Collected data
___
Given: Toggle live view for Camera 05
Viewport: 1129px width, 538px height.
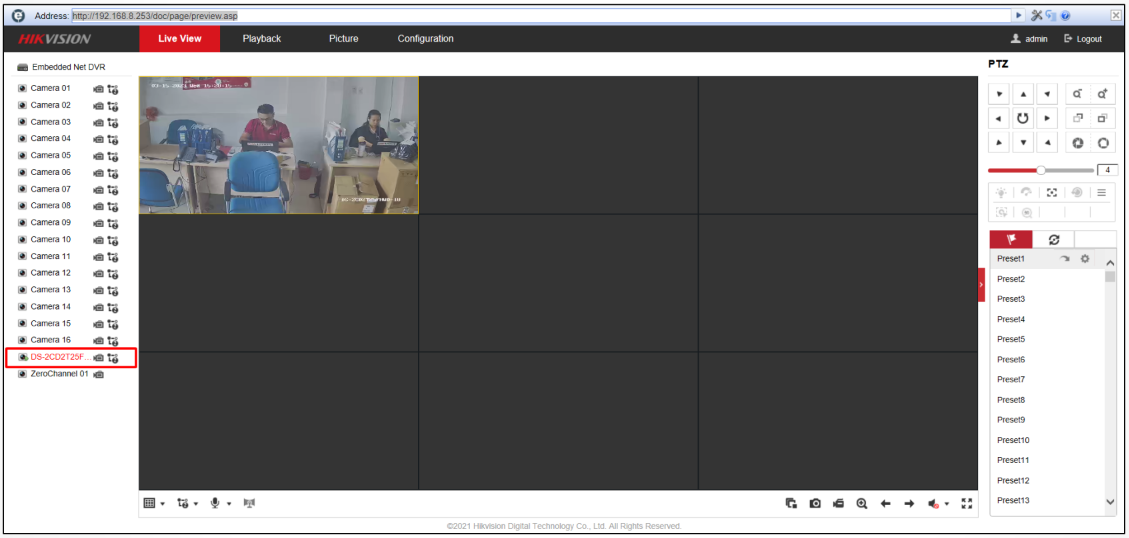Looking at the screenshot, I should click(23, 156).
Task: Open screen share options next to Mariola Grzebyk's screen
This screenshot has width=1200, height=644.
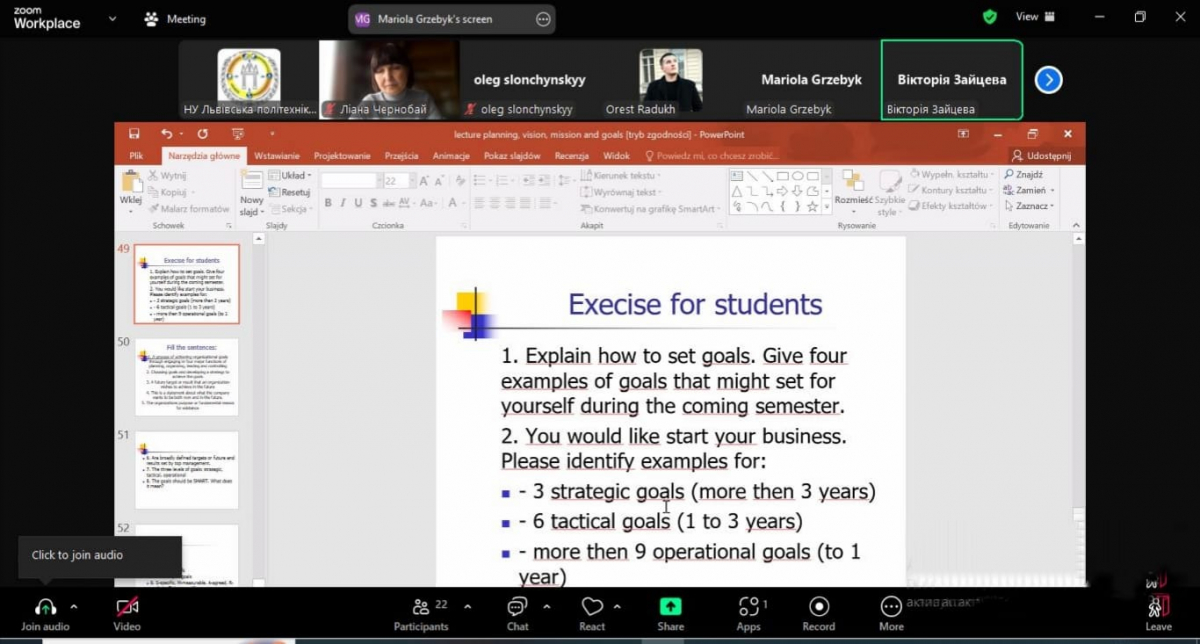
___
## EXERCISE BRIEF
Leave out the pictures, and retype exactly the lines from the one containing "Viewport: 1129px width, 538px height." through the final line of the data.

## EXERCISE RESULT
Viewport: 1129px width, 538px height.
Looking at the screenshot, I should click(23, 156).
Task: Open screen share options next to Mariola Grzebyk's screen
This screenshot has width=1200, height=644.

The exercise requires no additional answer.